## Task requirements
What lines below hold the string "Open"? Copy them all.

## Input for this task
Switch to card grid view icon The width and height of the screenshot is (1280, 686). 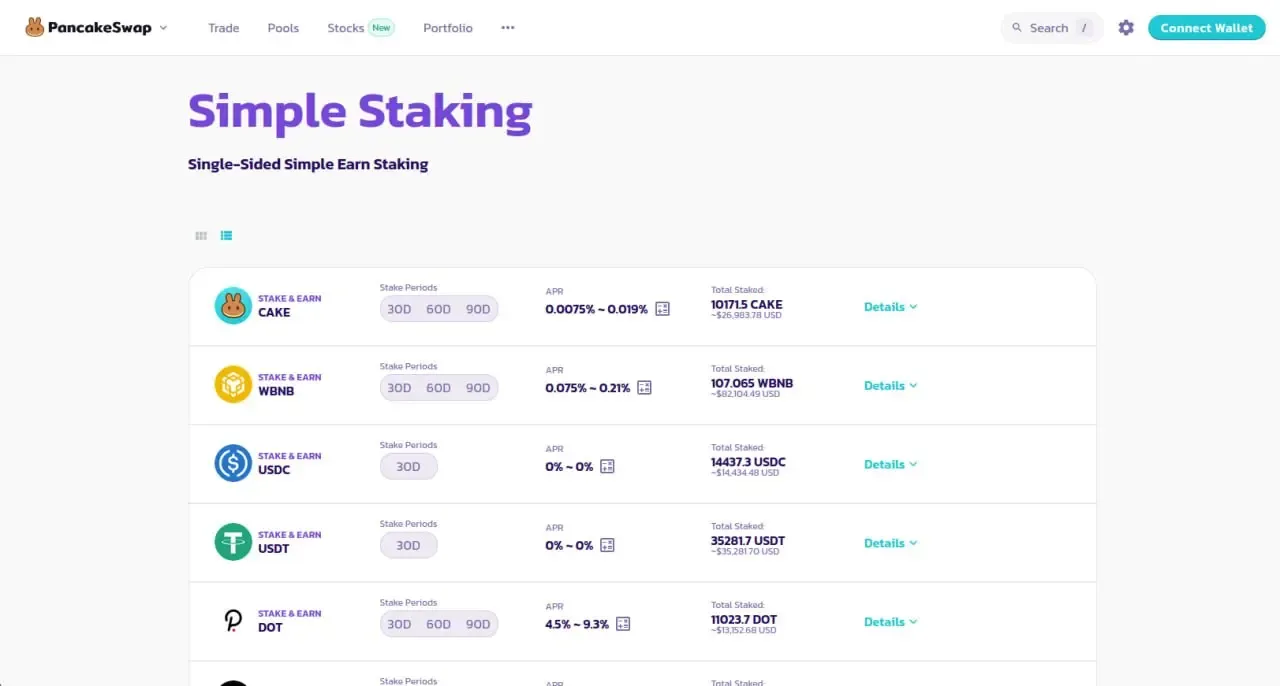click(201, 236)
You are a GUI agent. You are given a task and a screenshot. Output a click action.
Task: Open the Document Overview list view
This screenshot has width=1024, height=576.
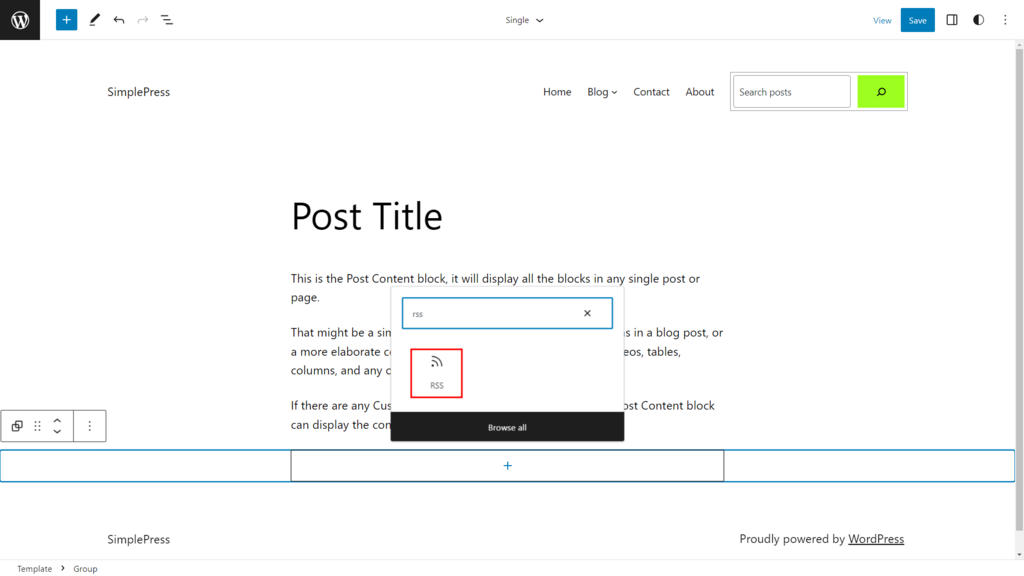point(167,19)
--
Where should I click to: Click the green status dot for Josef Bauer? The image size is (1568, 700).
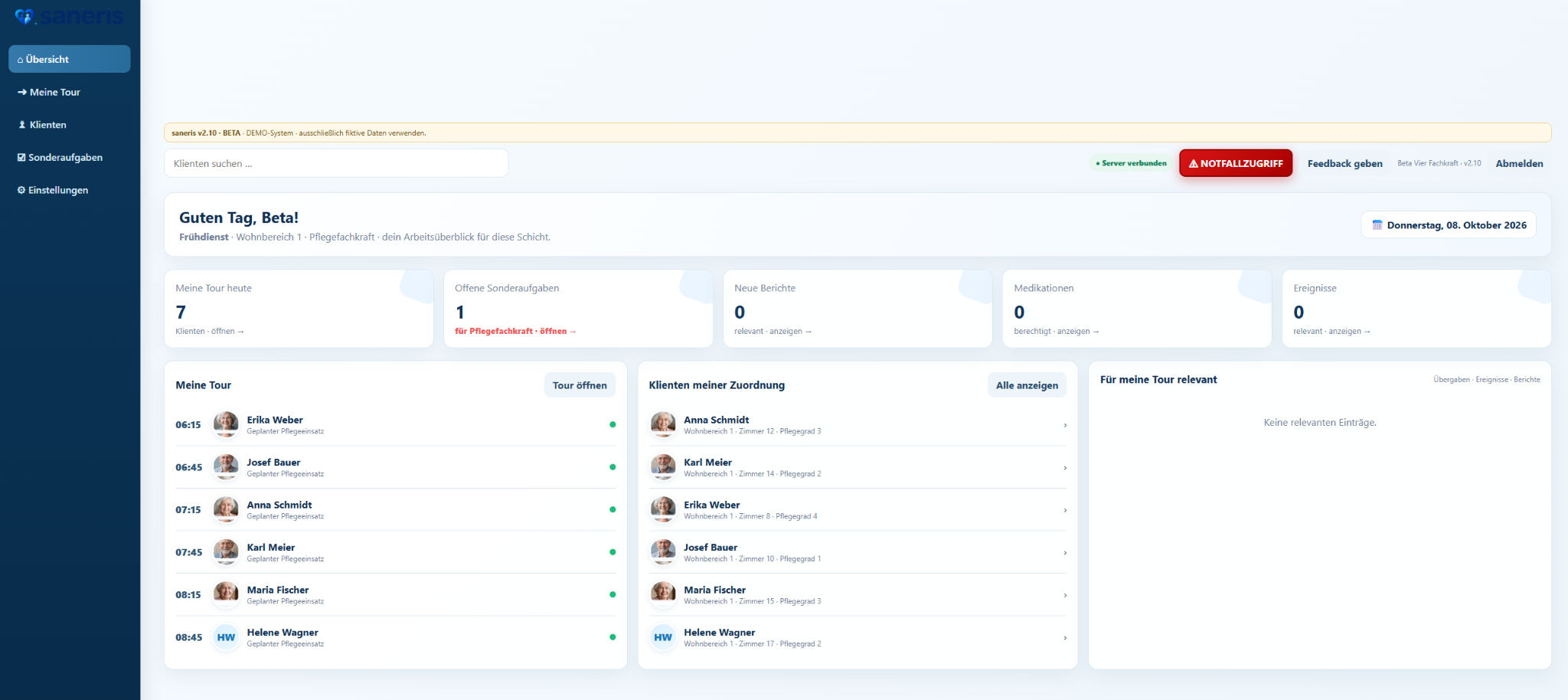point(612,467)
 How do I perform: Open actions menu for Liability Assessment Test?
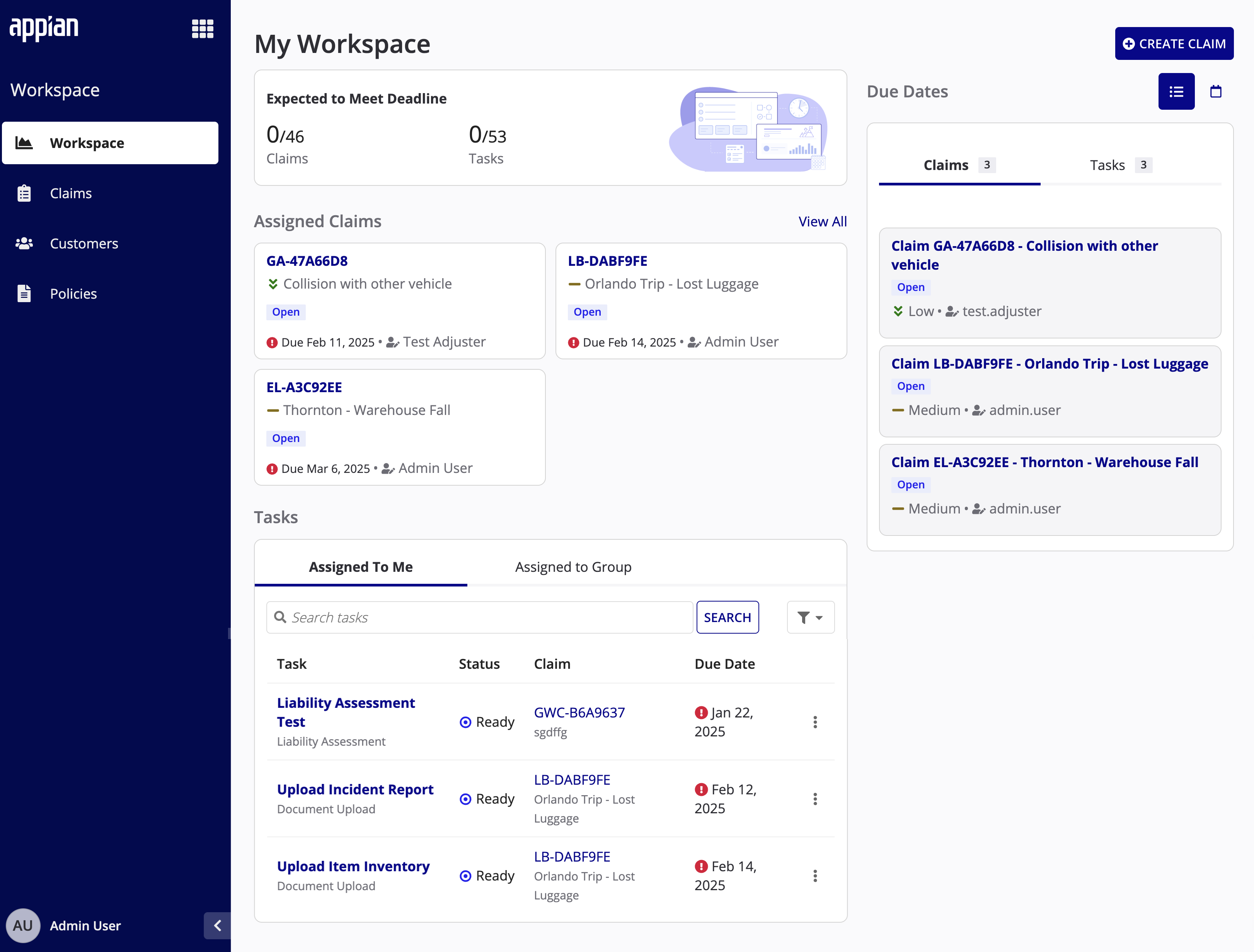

## Written solution
Task: Open the Document Overview list view
 How do I perform: Open actions menu for Liability Assessment Test?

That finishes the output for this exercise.